Afrobarometer, une société à but non lucratif dont le siège se trouve à Accra, au Ghana, est un réseau de recherche panafricain et non partisan qui documente les aspirations et les expériences démocratiques des citoyens africains depuis 25 ans. Ce dernier rapport, qu’il qualifie de « premier d’une série annuelle sur des sujets hautement prioritaires, distille les résultats de données couvrant plus d’une décennie, y compris la dernière série d’enquêtes représentatives au niveau national dans 39 pays, représentant les opinions de plus de trois quarts de la population du continent ».
En bref, le rapport souligne que les Africains souhaitent une gouvernance plus démocratique que celle qu’ils obtiennent, et les données disponibles suggèrent que le soutien à la démocratie passe par le renforcement de l’intégrité des collectivités locales et de la responsabilité des fonctionnaires.
Principaux résultats
Soutien à la démocratie
En moyenne, le rapport constate que le soutien à la démocratie reste solide dans 39 pays. Deux tiers (66 %) des Africains déclarent préférer la démocratie à tout autre système de gouvernement, et une large majorité rejette le régime d’un seul homme (80 %), le régime d’un seul parti (78 %) et le régime militaire (66 %). Cependant, dans les 30 pays étudiés de manière constante au cours de la dernière décennie, le rapport note que le soutien à la démocratie a diminué de 7 points de pourcentage, dont 29 points en Afrique du Sud et 23 points au Mali. Il souligne que l’opposition au régime militaire s’est affaiblie de 11 points dans les 30 pays, notamment au Mali et au Burkina Faso (respectivement de 40 et 37 points). Le rapport indique également que plus de la moitié des Africains (53 % dans 39 pays) sont prêts à accepter une prise de pouvoir par l’armée si les dirigeants élus « abusent du pouvoir à leurs propres fins ».

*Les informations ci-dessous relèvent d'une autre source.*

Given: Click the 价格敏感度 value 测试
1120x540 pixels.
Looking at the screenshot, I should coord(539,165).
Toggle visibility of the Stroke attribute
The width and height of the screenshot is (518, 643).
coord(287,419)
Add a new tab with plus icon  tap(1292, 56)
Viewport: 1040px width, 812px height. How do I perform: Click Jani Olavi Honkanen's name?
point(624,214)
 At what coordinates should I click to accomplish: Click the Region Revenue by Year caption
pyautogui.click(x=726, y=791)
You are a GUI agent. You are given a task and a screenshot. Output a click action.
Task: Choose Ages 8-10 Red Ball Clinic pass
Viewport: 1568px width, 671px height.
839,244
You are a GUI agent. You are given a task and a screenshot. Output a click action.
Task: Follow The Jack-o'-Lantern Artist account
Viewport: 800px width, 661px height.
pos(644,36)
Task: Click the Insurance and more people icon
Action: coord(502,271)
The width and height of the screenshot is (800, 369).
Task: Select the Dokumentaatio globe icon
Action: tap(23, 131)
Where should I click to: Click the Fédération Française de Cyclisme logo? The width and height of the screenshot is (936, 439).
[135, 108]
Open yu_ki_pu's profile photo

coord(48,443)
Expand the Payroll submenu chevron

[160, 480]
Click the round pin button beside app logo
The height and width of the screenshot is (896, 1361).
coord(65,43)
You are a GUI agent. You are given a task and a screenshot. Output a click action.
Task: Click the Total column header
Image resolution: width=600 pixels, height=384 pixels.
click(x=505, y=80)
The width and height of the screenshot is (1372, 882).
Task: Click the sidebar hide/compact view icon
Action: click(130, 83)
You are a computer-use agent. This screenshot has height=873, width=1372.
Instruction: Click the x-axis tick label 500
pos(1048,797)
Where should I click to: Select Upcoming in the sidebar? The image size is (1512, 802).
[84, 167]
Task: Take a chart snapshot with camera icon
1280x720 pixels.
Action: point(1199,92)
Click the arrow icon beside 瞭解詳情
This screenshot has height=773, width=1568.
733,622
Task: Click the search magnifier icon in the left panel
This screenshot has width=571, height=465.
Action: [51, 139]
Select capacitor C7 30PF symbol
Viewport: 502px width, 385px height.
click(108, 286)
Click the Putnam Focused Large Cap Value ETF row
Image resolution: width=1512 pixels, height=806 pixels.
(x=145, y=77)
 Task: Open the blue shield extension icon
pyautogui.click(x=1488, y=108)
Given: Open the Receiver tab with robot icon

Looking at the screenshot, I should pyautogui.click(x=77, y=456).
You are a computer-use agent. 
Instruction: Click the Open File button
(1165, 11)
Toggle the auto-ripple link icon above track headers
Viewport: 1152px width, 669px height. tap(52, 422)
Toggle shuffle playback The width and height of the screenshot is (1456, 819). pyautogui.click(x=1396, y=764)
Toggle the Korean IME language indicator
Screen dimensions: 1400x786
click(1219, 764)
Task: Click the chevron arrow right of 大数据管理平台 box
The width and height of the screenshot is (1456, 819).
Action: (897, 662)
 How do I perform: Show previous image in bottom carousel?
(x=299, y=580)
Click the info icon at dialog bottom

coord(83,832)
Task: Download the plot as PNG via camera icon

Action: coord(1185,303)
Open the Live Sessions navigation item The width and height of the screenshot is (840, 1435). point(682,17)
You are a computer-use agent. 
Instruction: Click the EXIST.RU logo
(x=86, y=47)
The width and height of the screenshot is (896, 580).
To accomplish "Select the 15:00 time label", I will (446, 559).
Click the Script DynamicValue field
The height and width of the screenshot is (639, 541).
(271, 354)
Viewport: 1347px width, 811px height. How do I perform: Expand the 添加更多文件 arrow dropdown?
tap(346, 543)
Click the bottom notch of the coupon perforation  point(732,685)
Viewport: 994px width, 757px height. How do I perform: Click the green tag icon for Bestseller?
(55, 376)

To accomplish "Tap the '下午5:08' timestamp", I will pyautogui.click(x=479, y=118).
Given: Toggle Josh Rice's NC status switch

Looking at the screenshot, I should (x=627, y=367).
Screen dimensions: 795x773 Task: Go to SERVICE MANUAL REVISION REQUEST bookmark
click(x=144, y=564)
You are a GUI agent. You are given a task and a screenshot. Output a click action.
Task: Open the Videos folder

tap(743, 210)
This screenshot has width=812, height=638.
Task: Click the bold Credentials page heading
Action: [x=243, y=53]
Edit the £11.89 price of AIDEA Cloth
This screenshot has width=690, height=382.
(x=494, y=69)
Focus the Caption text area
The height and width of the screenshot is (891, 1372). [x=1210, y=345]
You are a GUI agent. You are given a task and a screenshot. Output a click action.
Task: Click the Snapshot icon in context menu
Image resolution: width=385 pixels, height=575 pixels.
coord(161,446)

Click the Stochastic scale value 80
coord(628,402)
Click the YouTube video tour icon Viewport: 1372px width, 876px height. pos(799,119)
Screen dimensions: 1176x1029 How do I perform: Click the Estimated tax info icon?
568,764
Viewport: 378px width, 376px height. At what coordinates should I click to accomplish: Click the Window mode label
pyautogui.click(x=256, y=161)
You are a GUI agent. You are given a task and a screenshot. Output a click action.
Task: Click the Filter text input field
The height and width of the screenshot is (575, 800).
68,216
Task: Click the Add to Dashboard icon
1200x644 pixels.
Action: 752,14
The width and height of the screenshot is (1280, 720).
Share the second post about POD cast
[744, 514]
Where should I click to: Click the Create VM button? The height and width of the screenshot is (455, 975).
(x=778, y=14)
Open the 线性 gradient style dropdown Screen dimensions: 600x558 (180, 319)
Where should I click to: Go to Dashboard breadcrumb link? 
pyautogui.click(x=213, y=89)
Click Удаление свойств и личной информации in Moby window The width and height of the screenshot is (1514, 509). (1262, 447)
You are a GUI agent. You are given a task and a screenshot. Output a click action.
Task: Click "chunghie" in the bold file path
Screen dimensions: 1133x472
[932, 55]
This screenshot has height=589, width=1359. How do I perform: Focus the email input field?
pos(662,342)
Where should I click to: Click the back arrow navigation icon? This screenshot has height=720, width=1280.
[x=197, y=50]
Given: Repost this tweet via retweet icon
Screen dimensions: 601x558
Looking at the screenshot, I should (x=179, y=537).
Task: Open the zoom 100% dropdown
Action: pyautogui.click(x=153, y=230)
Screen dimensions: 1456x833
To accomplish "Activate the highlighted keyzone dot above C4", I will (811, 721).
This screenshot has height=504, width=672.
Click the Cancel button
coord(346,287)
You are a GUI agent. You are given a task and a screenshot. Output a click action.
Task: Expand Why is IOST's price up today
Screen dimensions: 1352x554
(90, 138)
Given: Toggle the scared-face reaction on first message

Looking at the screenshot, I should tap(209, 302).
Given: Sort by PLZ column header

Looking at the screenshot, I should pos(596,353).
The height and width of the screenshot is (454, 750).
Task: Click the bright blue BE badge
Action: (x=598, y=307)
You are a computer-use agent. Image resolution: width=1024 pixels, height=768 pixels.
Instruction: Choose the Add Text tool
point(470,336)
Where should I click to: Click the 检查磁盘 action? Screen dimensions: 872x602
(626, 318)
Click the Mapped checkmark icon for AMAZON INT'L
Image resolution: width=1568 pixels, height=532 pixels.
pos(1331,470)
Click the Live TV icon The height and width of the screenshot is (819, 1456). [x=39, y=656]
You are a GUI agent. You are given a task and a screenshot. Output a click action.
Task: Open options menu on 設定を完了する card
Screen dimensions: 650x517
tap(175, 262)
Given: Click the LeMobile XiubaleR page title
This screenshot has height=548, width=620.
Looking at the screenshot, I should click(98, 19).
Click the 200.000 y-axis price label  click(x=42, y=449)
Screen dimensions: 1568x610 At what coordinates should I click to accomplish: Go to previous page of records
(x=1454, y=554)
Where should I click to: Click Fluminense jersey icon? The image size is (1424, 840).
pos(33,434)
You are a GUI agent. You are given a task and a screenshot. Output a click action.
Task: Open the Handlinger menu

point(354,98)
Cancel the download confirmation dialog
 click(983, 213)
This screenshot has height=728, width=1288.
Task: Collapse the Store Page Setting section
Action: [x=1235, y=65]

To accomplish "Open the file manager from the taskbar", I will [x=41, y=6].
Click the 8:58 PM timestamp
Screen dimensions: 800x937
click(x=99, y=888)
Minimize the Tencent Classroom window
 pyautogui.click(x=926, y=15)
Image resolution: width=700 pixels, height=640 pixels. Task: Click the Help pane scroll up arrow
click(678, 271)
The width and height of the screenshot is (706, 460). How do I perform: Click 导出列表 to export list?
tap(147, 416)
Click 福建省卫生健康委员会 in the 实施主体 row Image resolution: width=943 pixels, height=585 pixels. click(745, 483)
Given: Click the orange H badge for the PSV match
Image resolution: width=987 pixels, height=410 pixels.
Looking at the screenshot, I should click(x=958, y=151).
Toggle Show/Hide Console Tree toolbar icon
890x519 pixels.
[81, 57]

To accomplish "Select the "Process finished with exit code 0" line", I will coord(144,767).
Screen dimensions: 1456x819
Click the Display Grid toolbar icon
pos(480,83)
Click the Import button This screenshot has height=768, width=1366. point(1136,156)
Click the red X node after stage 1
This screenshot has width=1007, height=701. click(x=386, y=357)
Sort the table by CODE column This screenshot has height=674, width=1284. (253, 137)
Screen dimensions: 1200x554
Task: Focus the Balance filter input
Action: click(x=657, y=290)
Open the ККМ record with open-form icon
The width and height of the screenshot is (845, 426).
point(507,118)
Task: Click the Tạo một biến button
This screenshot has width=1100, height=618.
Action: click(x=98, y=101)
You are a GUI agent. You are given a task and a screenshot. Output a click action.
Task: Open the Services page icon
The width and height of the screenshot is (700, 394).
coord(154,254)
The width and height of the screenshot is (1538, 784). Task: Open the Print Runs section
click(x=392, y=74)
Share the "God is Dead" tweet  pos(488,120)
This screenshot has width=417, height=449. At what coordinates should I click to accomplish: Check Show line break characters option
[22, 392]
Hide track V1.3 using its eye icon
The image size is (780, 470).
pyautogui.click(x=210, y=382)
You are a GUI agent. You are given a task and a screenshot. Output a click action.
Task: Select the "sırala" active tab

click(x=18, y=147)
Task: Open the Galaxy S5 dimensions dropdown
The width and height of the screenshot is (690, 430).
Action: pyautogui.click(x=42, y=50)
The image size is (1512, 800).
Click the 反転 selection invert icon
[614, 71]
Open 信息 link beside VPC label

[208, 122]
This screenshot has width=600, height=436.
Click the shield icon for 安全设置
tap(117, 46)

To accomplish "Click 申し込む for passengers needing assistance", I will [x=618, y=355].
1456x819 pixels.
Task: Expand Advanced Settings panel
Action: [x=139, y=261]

En outre, le rapport mentionne que l’appel d’une majorité croissante à la responsabilité du gouvernement et à l’État de droit, ainsi que le soutien à d’autres normes démocratiques sont restés « stables » au cours de la dernière décennie, notamment la responsabilité du président devant le Parlement, la concurrence multipartite, la limitation du nombre de mandats présidentiels et la liberté des médias. Toutefois, le soutien aux élections a baissé de 8 points de pourcentage dans 30 pays, bien qu’une grande majorité considère toujours qu’il s’agit de la meilleure méthode pour choisir leurs dirigeants.
L’offre de démocratie
Moins de la moitié (45 %) des Africains, selon le rapport, « pensent que leur pays est en grande partie ou totalement démocratique ; et seulement 37 % se disent satisfaits de la façon dont la démocratie fonctionne dans leur pays ». Dans 30 pays, ces deux indicateurs ont baissé respectivement de 8 et 11 points de pourcentage au cours de la dernière décennie. « La satisfaction à l’égard de la démocratie a chuté précipitamment dans certaines des démocraties les plus en vue d’Afrique, notamment le Botswana (-40 points), l’île Maurice (-40 points) et l’Afrique du Sud (-35 points). D’autres indicateurs de l’offre démocratique montrent également des baisses au moins modestes, y compris l’évaluation par les citoyens de la qualité des élections et de la responsabilité de leur président devant le Parlement et les tribunaux ».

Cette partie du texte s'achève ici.